Berkeley is one of THOSE towns (where the neighbors are all activists)
I thought I would link to an article in today's SF Chronicle about the brou-ha-ha in Berkeley over a proposed construction project (one that, incidentally, involves my favorite market, Trader Joe's):
In a city famous for its love of specialty gourmet food, irate neighbors are fighting a new Trader Joe's slated for University Avenue and Martin Luther King Jr. Way, now home to a Kragen outlet.
Residents are concerned about traffic, parking, the building blending in with the neighborhood, and the large volume of low-cost alcohol for sale just a few blocks from the UC campus, Berkeley High School and a number of homeless service agencies.

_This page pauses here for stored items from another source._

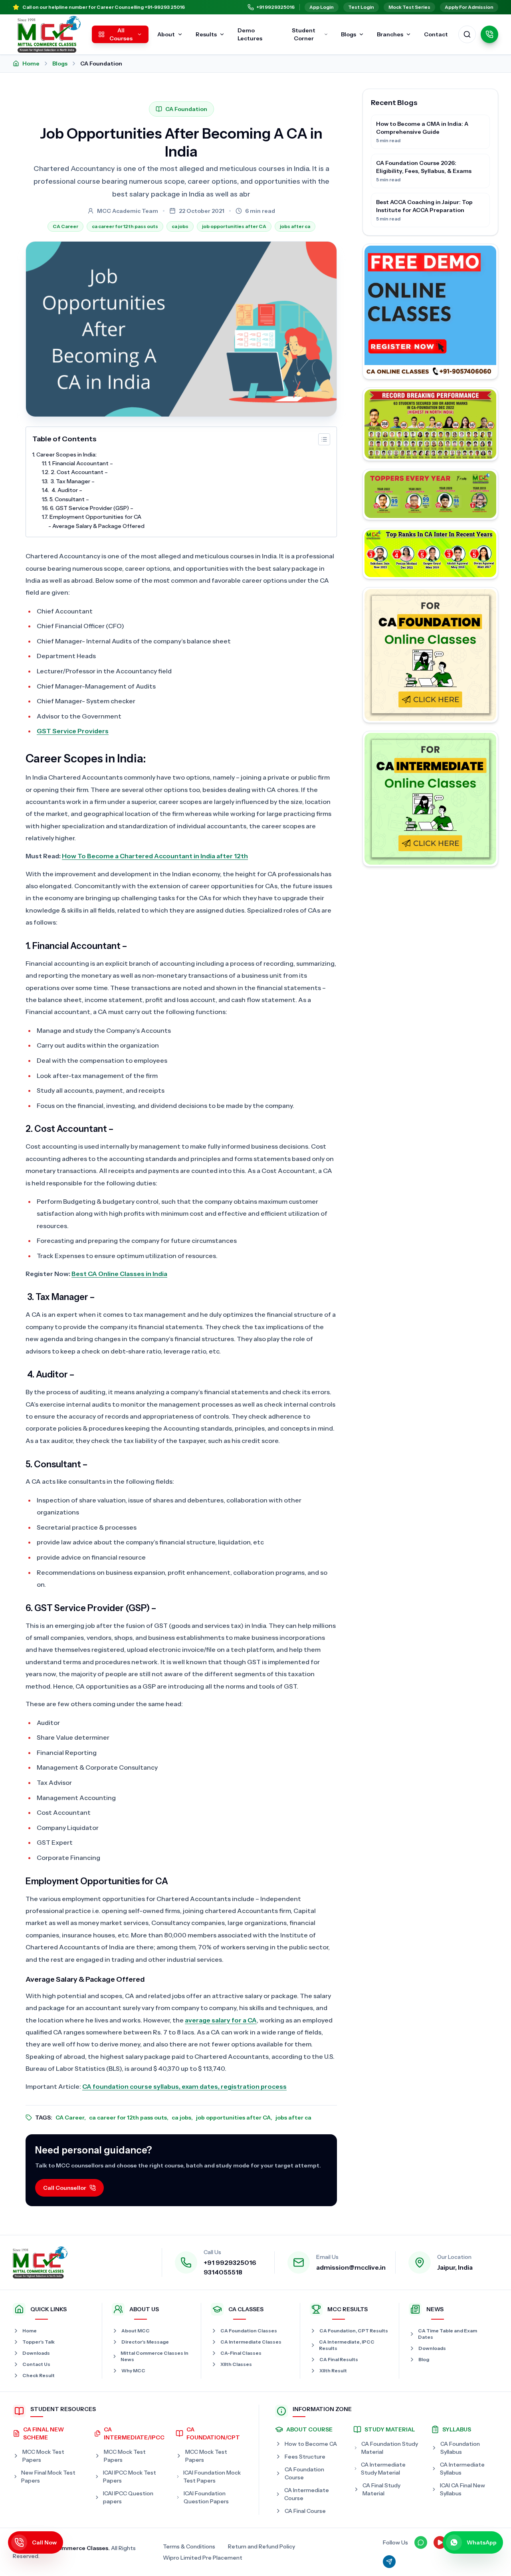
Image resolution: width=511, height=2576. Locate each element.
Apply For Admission (469, 7)
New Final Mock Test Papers (48, 2476)
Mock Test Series (409, 7)
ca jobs (180, 226)
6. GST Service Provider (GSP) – (92, 508)
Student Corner (303, 34)
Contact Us (36, 2364)
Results (206, 34)
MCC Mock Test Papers (43, 2455)
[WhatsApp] (420, 2542)
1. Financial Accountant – (80, 463)
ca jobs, (182, 2117)
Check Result (38, 2375)
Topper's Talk (38, 2342)
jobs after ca (295, 226)
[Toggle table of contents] (324, 439)
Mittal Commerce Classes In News (154, 2356)
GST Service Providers (73, 731)
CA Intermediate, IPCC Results (346, 2345)
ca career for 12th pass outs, (128, 2117)
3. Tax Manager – (72, 481)
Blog (423, 2359)
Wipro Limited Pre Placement (202, 2557)
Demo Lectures (250, 34)
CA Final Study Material (381, 2489)
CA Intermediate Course (306, 2494)
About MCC (135, 2331)
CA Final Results (338, 2359)
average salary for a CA (221, 2020)
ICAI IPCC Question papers (128, 2497)
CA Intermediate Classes (250, 2342)
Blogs (348, 34)
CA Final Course (305, 2510)
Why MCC (133, 2371)
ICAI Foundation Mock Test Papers (212, 2476)
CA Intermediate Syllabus (462, 2468)
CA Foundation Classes (248, 2331)
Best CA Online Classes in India (119, 1274)
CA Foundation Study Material (389, 2447)
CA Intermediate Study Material (383, 2468)
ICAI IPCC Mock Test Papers (129, 2476)
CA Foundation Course (304, 2473)
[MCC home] (49, 34)
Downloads (36, 2353)
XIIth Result (333, 2371)
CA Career (65, 226)
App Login (321, 7)
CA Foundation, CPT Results (353, 2331)
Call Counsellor (64, 2187)
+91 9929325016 (275, 7)
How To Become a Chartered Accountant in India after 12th (155, 856)
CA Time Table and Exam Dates (447, 2334)
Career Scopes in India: (66, 454)
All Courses (121, 34)
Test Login (361, 7)
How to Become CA (311, 2443)
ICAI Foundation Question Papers (206, 2497)
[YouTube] (440, 2542)
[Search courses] (467, 34)
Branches (390, 34)
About (166, 34)
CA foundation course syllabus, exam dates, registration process (184, 2086)
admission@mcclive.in (351, 2267)
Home (31, 63)
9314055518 (223, 2272)
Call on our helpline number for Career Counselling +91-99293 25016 (103, 7)
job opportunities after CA (234, 226)
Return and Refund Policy (261, 2546)
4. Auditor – (66, 490)
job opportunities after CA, (234, 2117)
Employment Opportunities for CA (95, 516)
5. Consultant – (69, 499)
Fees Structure (305, 2456)
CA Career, (70, 2117)
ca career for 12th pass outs (125, 226)
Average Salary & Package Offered (98, 526)
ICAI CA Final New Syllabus (462, 2489)
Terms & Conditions (189, 2546)
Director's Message (145, 2342)
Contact (436, 34)
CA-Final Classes (240, 2353)
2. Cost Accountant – (79, 472)
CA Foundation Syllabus (460, 2447)
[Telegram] (389, 2561)
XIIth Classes (236, 2364)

Based purely on aesthetic concerns, I am very much in favor of the new project. It is probably too big for the site though, and wish it could be scaled down smaller. The proposed building would replace a very tiny strip mall that has a large parking lot plopped down in the corner of the lot. The parking lot completely destroys the corner of that intersection.
But I also understand the neighbors' (ahem, my neighbors') concerns... I live just one block north of the top of the map there, and I would worry about my quiet victorian house with a small backyard having to sit next to a thriving retail center. I know there is a tendency to assume that cities want the extra tax revenue and therefore always favor business in these situations, but is this true?
How do cities typically confront these issues in a fair, legitimate way?
UPDATE: For the record, my house is really where the "d" is in "Trader Joe's" on the map. Not that it really matters.

Comments
["Trader Joe's is a nonunion store owned by a secretive German family that sells specialty food and low-cost alcohol," said Steve Wollmer, who lives 250 feet from the site.]
Hehe. So, really, it's a Deutsche-phobia that's driving the contention on this project? Well, maybe if the developers had hired an architect who could produce renderings that didn't look like a 6th grader scribbled them... someone who could design something soaked with adjectives like modern, pre-fabricated and sustainable (read "green") then they might get away with their banal and steroidish project. AND turn a profit!
Response:
I totally agree. It ought to be expected by the owners/architects that Berkeley is a progressive town—a town that wants its buildings to be progressive as well, which today means buildings with sustainable construction and operation.
In addition, if Berkeley's Zoning Adjustment Board ('ZAB') wanted to encourage development in the city, it would become more of a resource for potential developers wishing to develop in the city. In my ideal world, the ZAB would be at developers' disposal; it should be explicit in setting the limits of what the town will accept before architects even conceptualize the project.
If a town wants a limit its building sizes, its ZAB really needs to enforce them. At the same time, a ZAB ought not become a hinderance to developing abandoned sites.
As it stands, Berkeley's ZAB is some superposition of the two; it neither gives absolute limits for developers nor encourages development... in fact it manages to do neither. Perhaps the election in four days will change things.